RE: Article: Fat protocols slow Web services

> -----Original Message-----
> From: Francis Norton [mailto:francis@redrice.com]
> Sent: Thursday, January 10, 2002 8:47 AM
> To: Champion, Mike
> Cc: xml-dist-app@w3.org
> Subject: Re: Article: Fat protocols slow Web services
> 
> 
> All looks so pretty much like Web Services with private UDDI, to me.
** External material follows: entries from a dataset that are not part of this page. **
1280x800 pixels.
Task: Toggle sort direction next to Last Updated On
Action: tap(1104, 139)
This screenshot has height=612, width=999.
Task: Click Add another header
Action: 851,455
Yes! My point -- a real question, not a rhetorical one -- is whether the
HTTP/XML/RPC works anywhere near as well in real applications over the wild
internet as it does over a tame intranet. The points that have been raised
in this thread about latency, reliability, "burstiness" etc. can be managed
in an intranet by investments in hardware and competent system
administration, but not when you have potentially millions of remote
customers with all sorts of devices, transports, and intermediaries to deal
with.

The larger issue is whether web services (over the wild world web) can, as a
general rule, continue to build on the synchronous/RPC paradigm that has
scaled reasonably well from single machines to local area networks to
enterprise networks.  There seem to be two points of view: Either the
internet infrastructure will evolve fast enough so that the RPC paradigm
continues to scale up and the underlying complexity is hidden from the
application programmer, or it won't and a more loosely coupled, asynchronous
model of web services delivery will be something that web services
developers have to deal with.  SOAP can definitely handle either model, RPC
is one use case and there could be use cases for various asynchronous
coordination protocols as well.  In other words, is the job of making SOAP
web services work well over the internet going to be the job of those
long-suffering network administrators that the original article was
addressed to, or the Visual Basic programmers that Kurt Cagle mentioned?

Another non-rhetorical question: Do the Microsoft .NET tools that those
Visual Basic programmers will be migrating to really assume an underlying
synchronousness or can they transparently handle, for example, an underlying
SMTP transport? I would guess that they can, but you may have to write code
rather than relying on the GUI and the wizards to do it auto-magically?